Easy audio capture with the MediaRecorder API

The MediaRecorder API is a simple construct, used inside Navigator.getUserMedia(), which provides an easy way of recording media streams from the user’s input devices and instantly using them in web apps. This article provides a basic guide on how to use MediaRecorder, which is supported in Firefox Desktop/Mobile 25, and Firefox OS 2.0.

What other options are available?

Capturing media isn’t quite as simple as you’d think on Firefox OS. Using getUserMedia() alone yields raw PCM data, which is fine for a stream, but then if you want to capture some of the audio or video you start having to perform manual encoding operations on the PCM data, which can get complex very quickly.

Then you’ve got the Camera API on Firefox OS, which until recently was a certified API, but has been downgraded to privileged recently.

Web activities are also available to allow you to grab media via other applications (such as Camera).

the only trouble with these last two options is that they would capture only video with an audio track, and you would still have separate the audio if you just wanted an audio track.
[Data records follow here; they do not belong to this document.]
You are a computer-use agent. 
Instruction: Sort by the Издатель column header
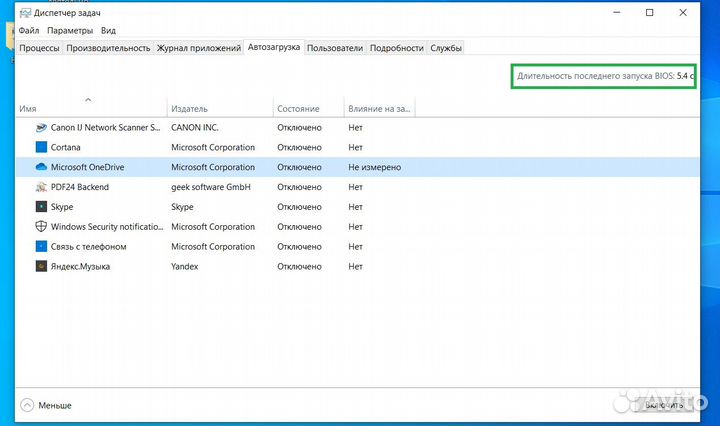(189, 109)
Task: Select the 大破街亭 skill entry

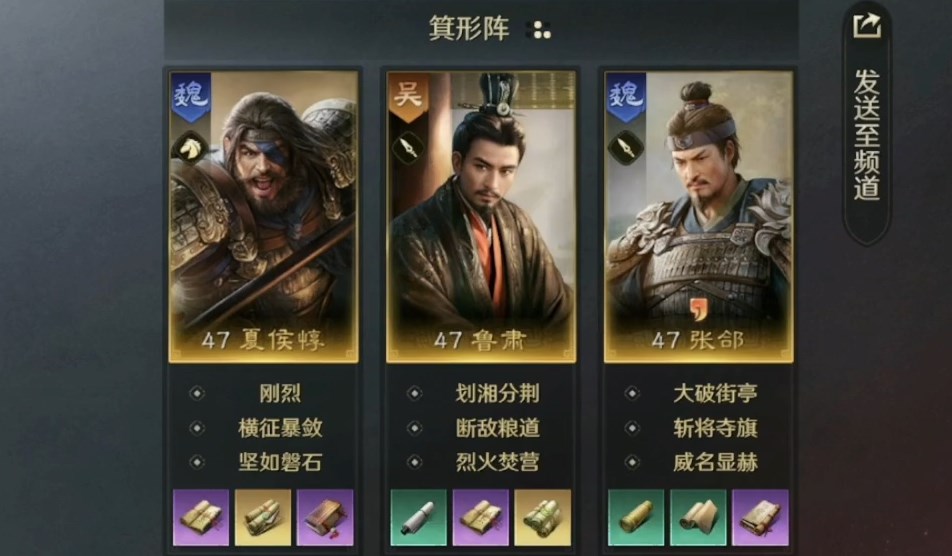Action: pyautogui.click(x=715, y=393)
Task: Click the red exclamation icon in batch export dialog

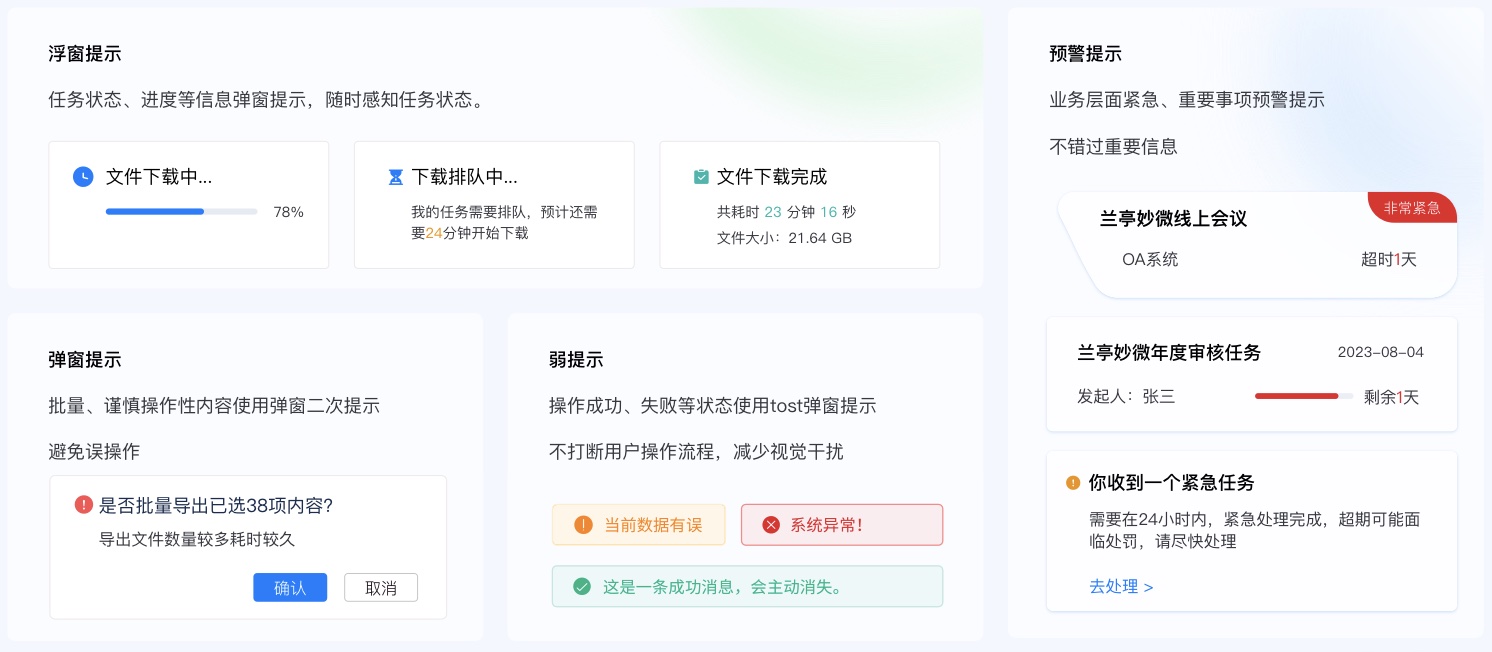Action: (x=84, y=505)
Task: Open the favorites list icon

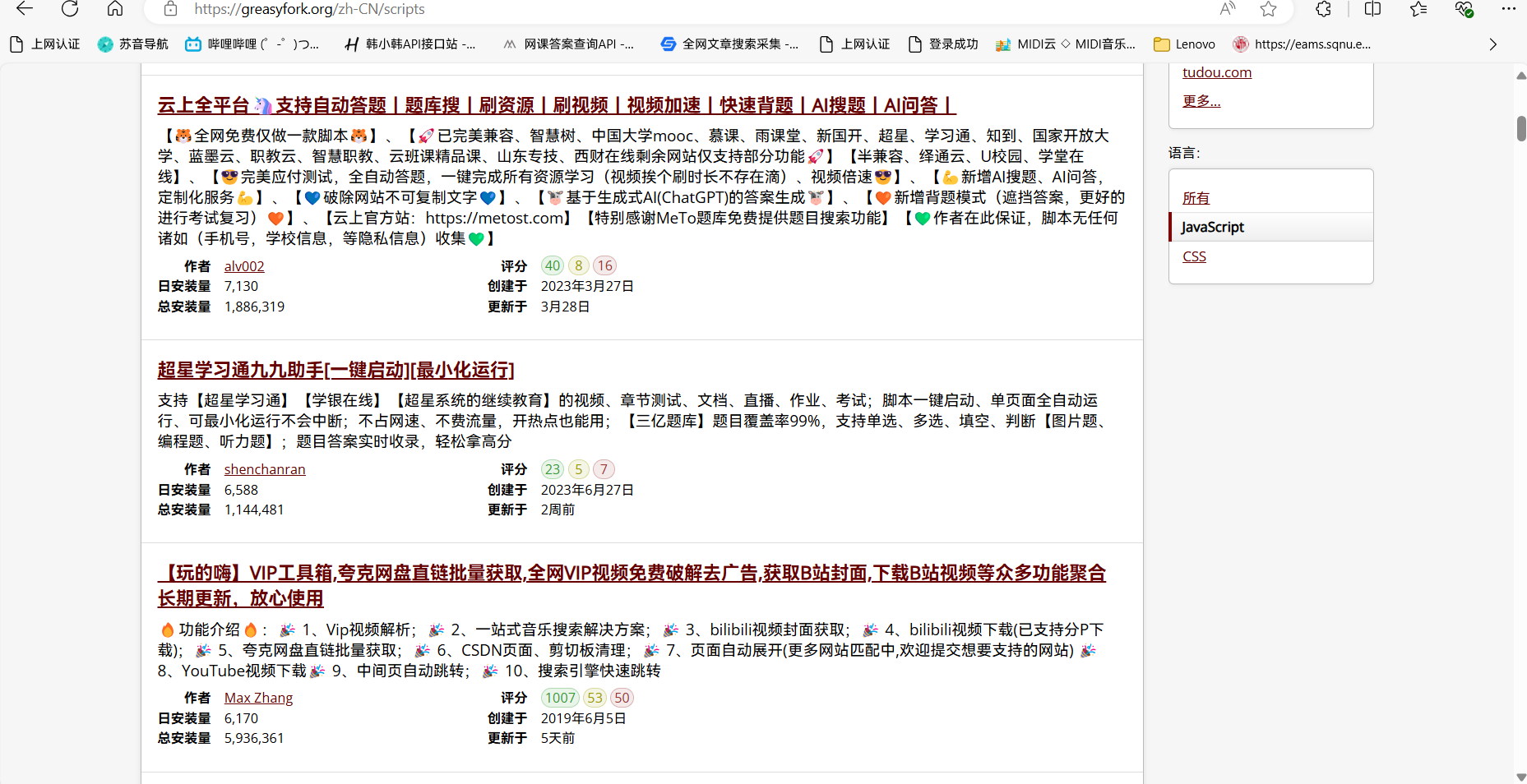Action: point(1418,9)
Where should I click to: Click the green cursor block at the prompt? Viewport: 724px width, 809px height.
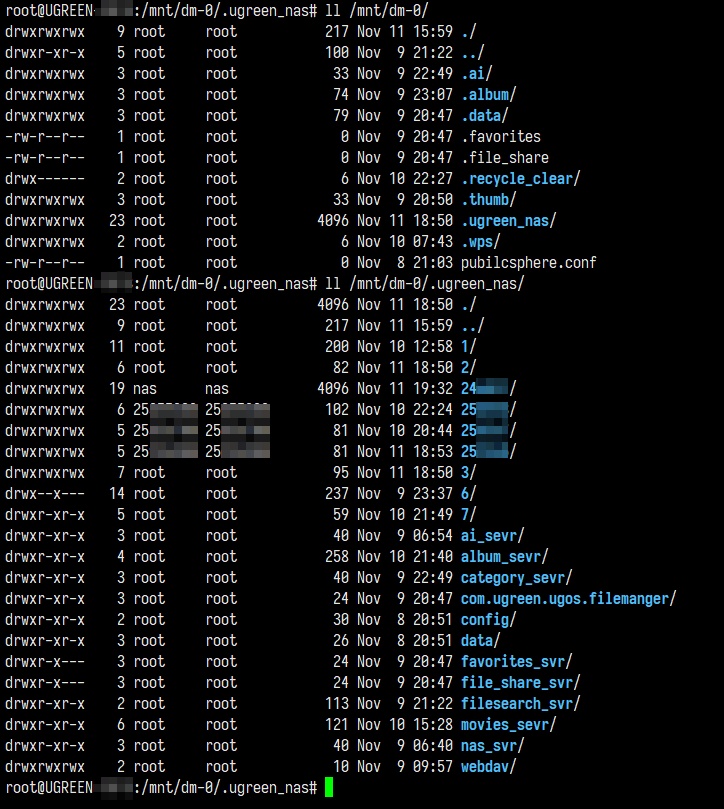coord(329,788)
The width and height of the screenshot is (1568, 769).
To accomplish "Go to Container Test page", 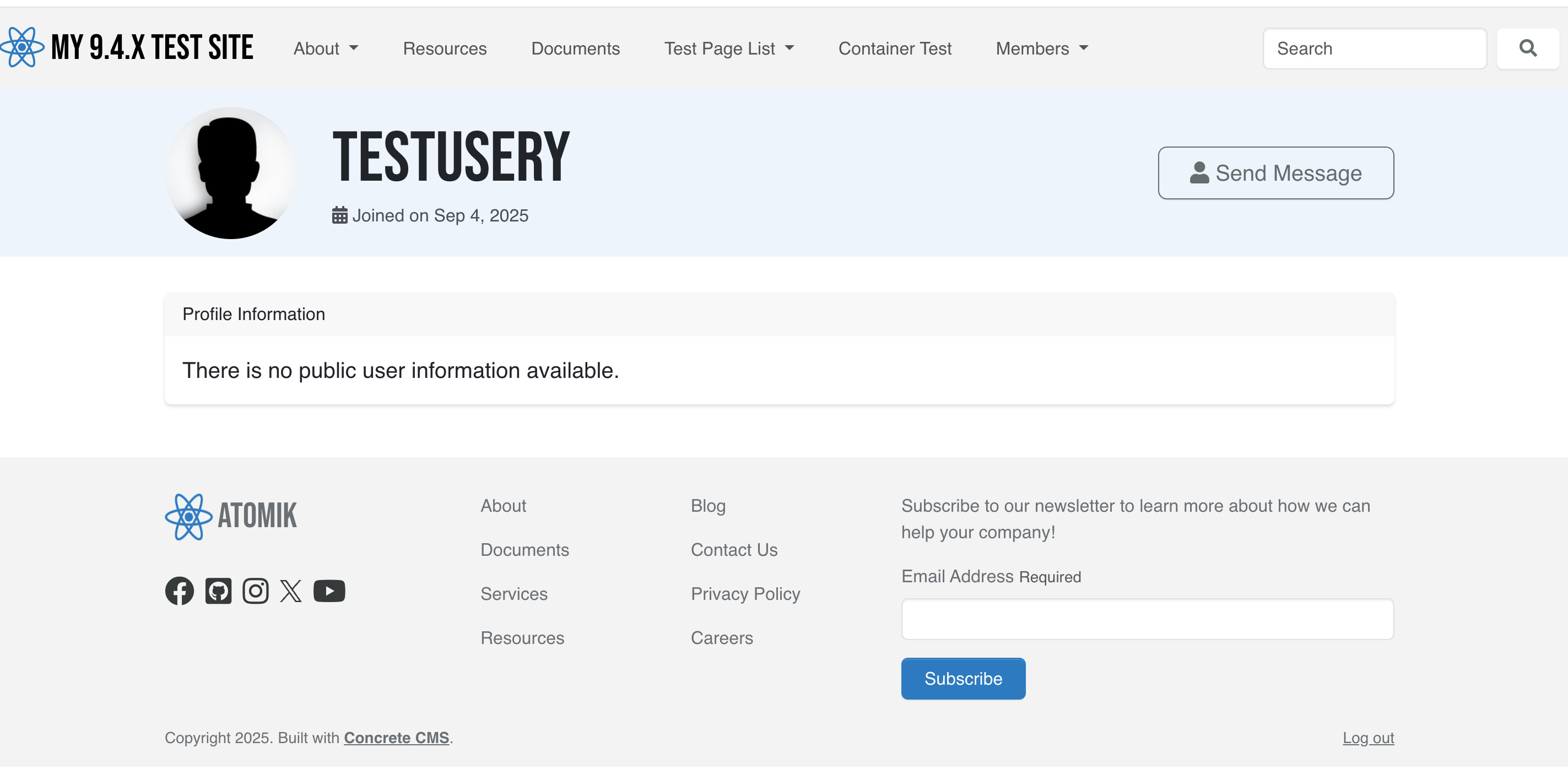I will [x=894, y=48].
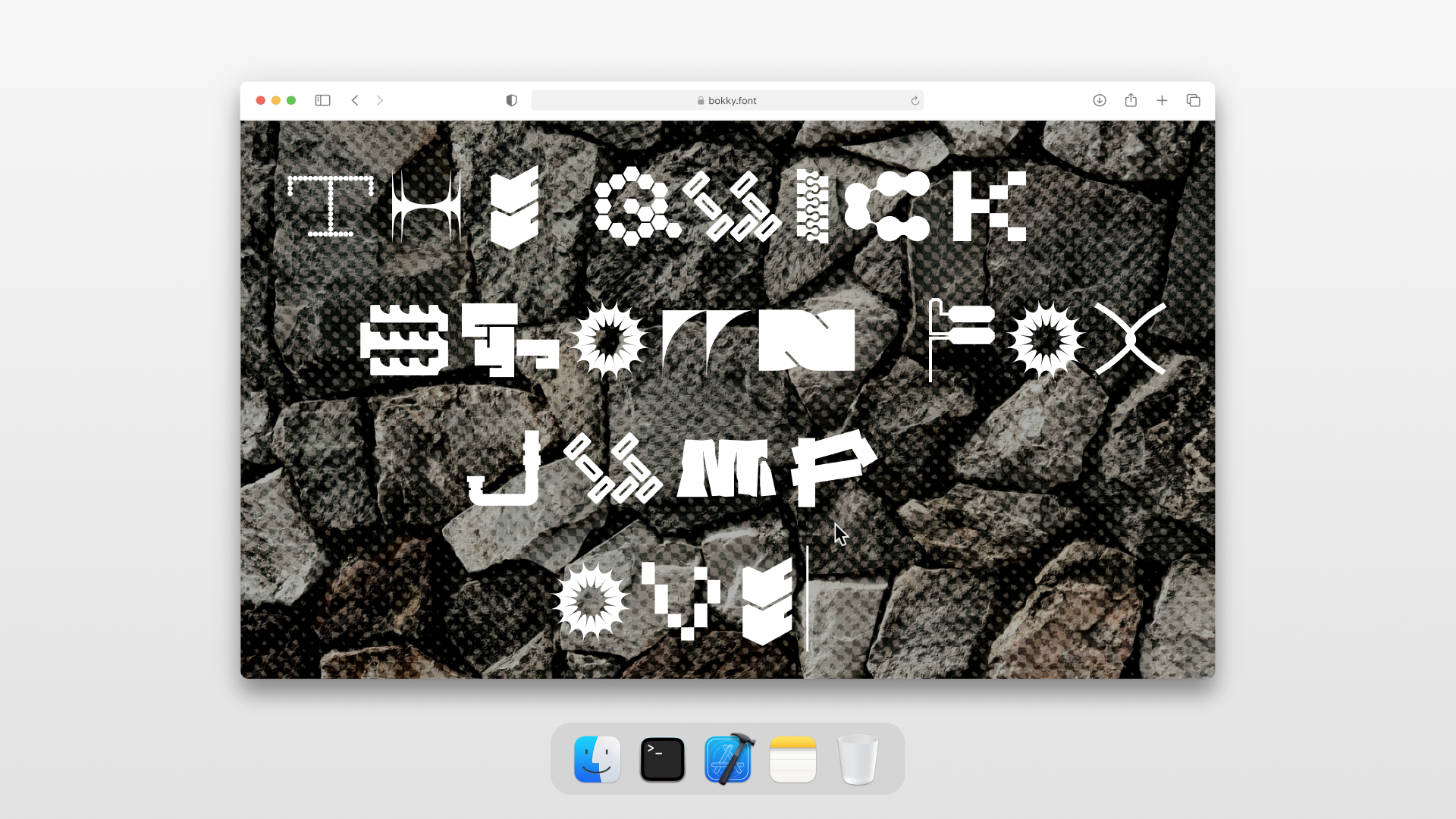Reload the page
The height and width of the screenshot is (819, 1456).
[915, 100]
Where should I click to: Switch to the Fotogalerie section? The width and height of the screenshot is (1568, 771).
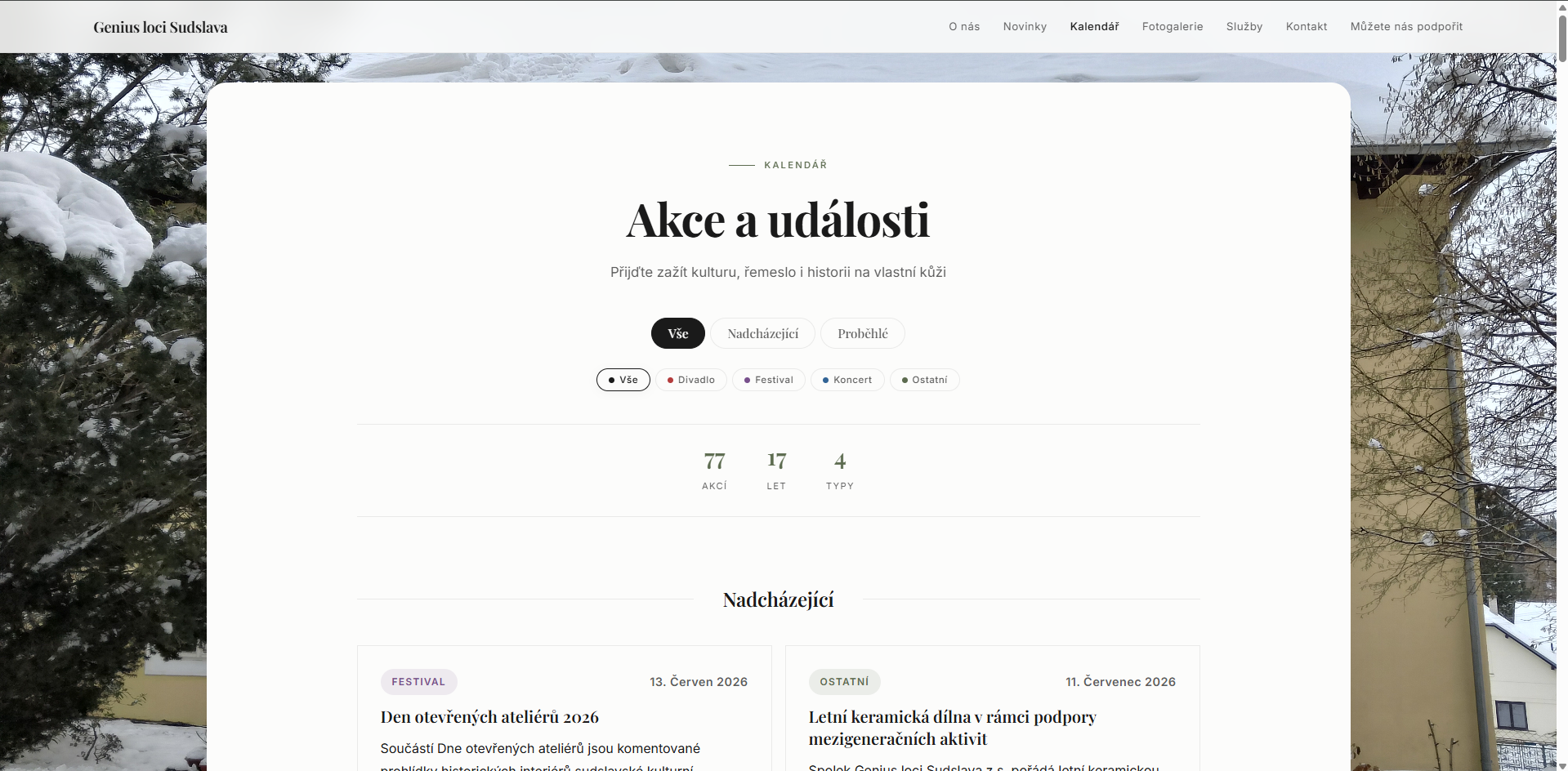1172,26
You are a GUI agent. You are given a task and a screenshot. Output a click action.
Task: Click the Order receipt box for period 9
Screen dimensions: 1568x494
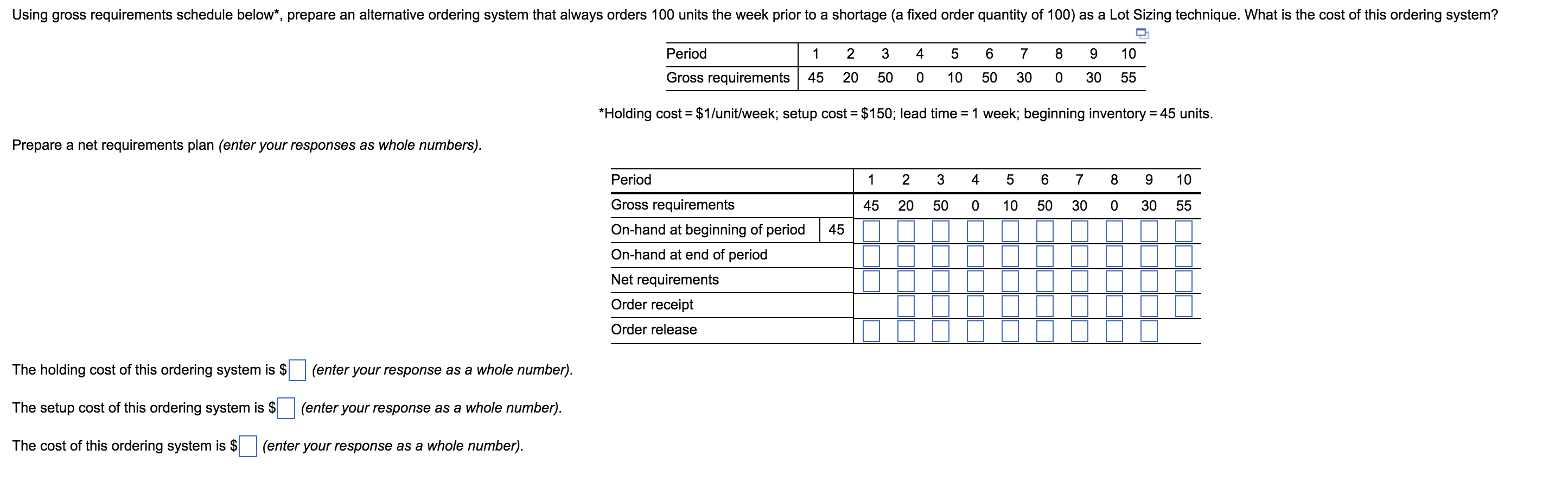click(1149, 305)
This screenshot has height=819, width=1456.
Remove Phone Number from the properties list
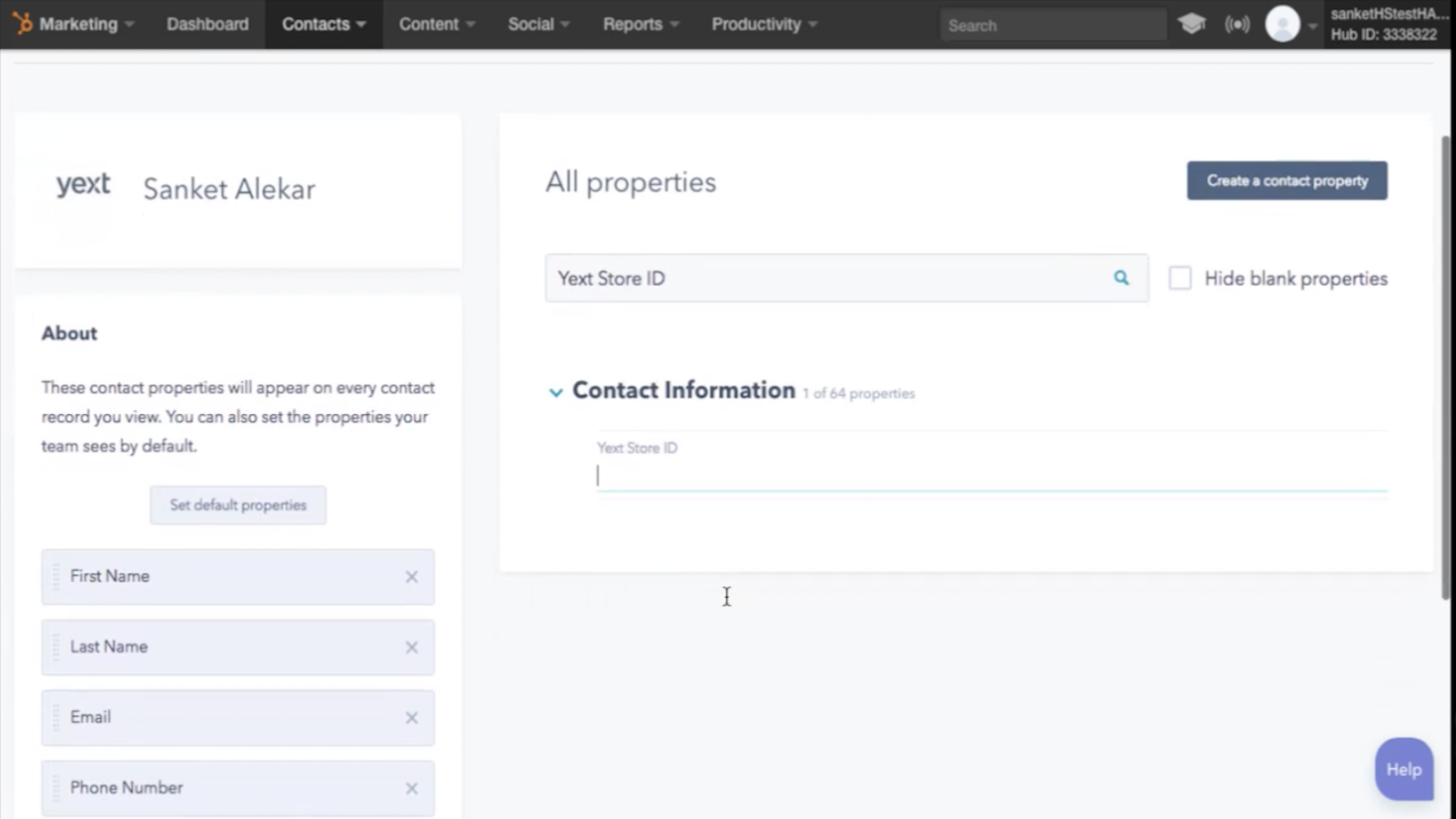(411, 788)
MediaRecorder provides an easy way to capture just audio (with video coming later — it is _just_ audio for now.)

A sample application: Web Dictaphone

An image of the Web dictaphone sample app - a sine wave sound visualization, then record and stop buttons, then an audio jukebox of recorded tracks that can be played back.

To demonstrate basic usage of the MediaRecorder API, we have built a web-based dictaphone. It allows you to record snippets of audio and then play them back. It even gives you a visualization of your device’s sound input, using the Web Audio API. We’ll concentrate on the recording and playback functionality for this article.

You can see this demo running live, or grab the source code on Github (direct zip file download.)

CSS goodies

The HTML is pretty simple in this app, so we won’t go through it here; there are a couple of slightly more interesting bits of CSS worth mentioning, however, so we’ll discuss them below. If you are not interested in CSS and want to get straight to the JavaScript, skip to the “Basic app setup” section.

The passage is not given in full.